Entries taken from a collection
-- Opening Marker --

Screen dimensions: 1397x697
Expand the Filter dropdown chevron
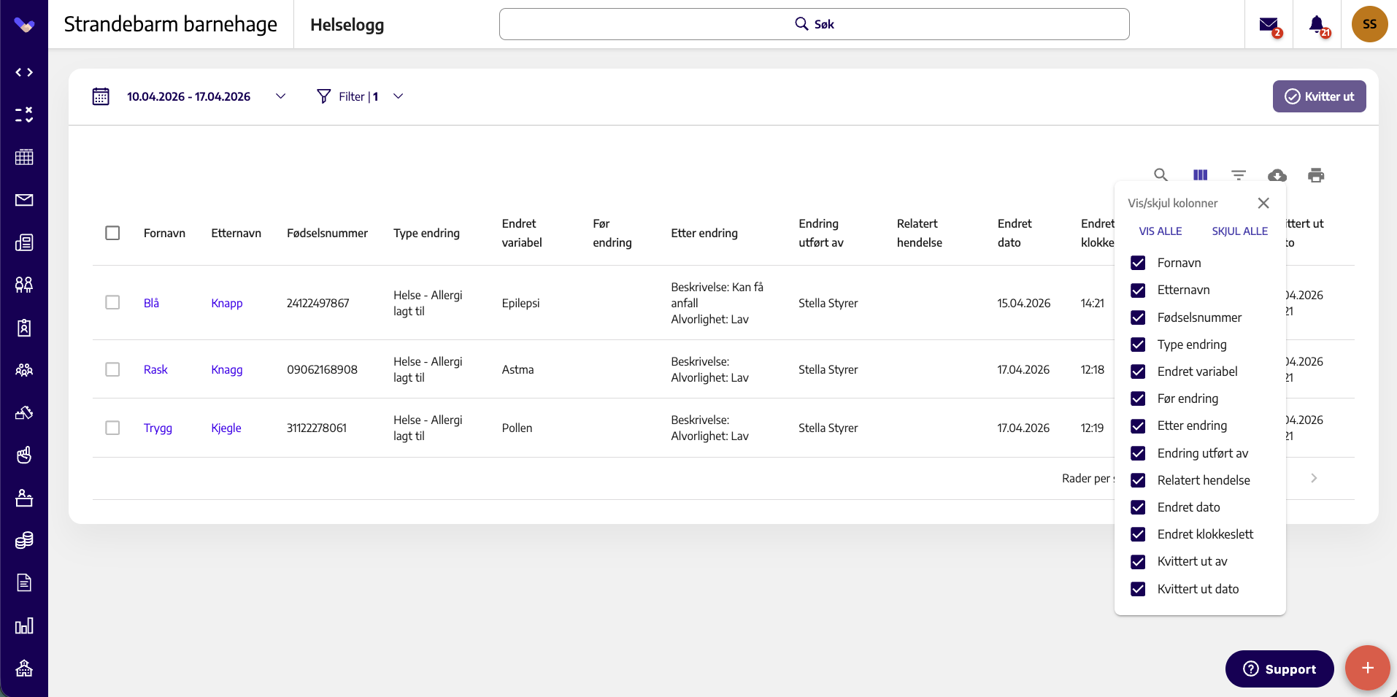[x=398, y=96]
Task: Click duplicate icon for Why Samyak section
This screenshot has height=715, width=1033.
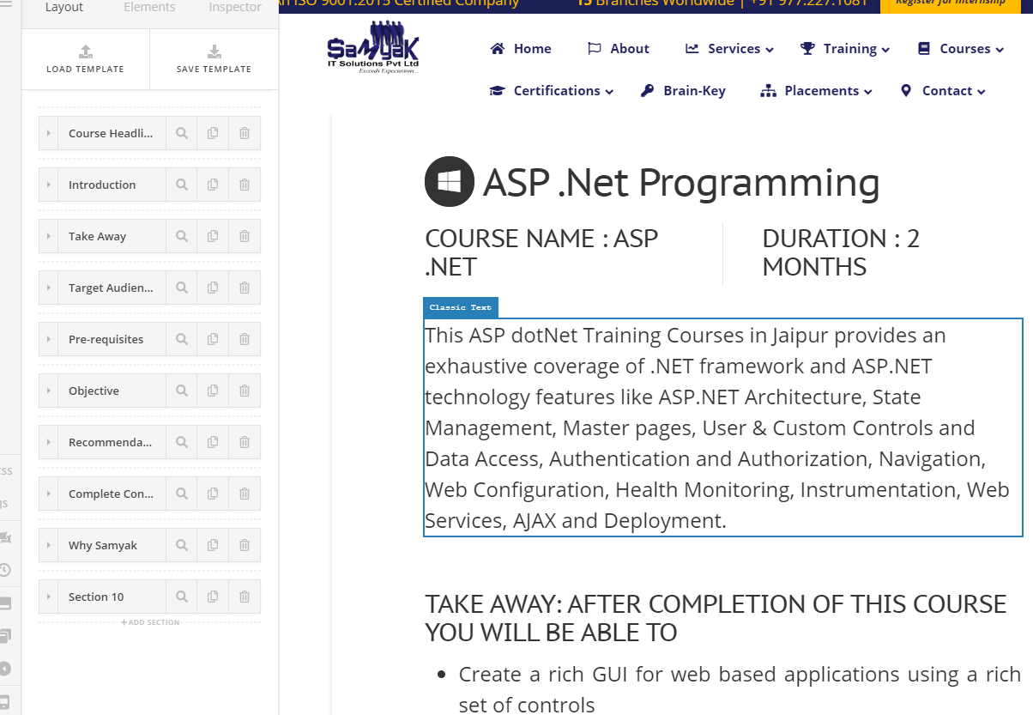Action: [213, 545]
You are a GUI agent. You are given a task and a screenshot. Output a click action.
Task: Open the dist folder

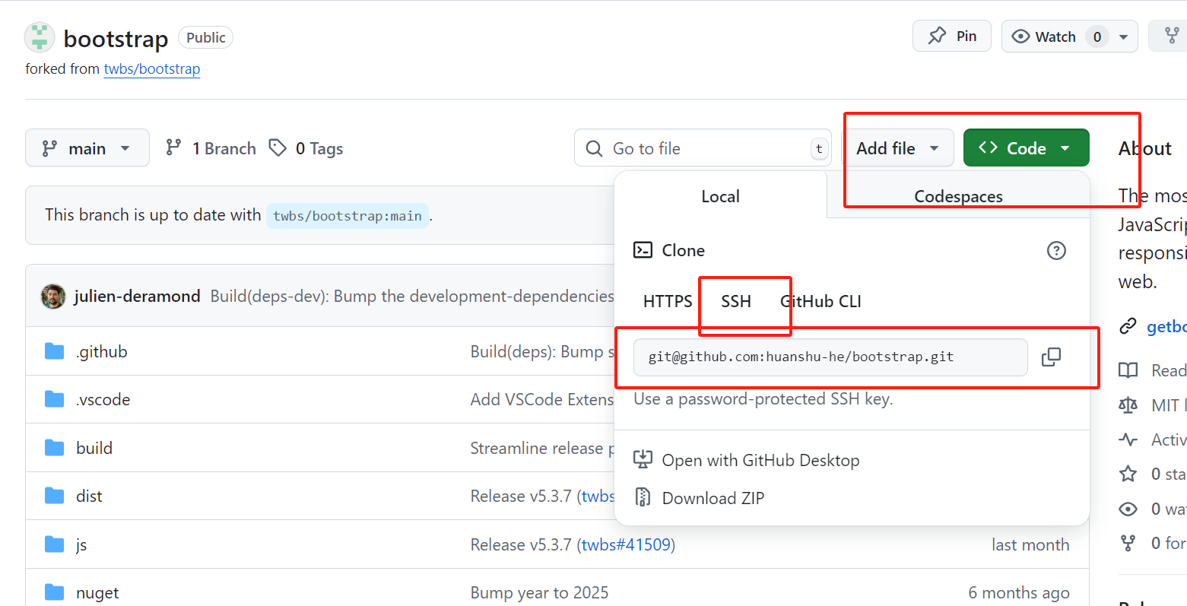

-- Closing Marker --

_What this task involves_:
Could you set down the records above word for word, without any of the pictures?

_Solution to the problem_:
Screen dimensions: 1397x697
Expand the Filter dropdown chevron
[x=398, y=96]
Task: Click duplicate icon for Why Samyak section
This screenshot has height=715, width=1033.
Action: [213, 545]
You are a GUI agent. You are given a task and a screenshot. Output a click action.
Task: Open the dist folder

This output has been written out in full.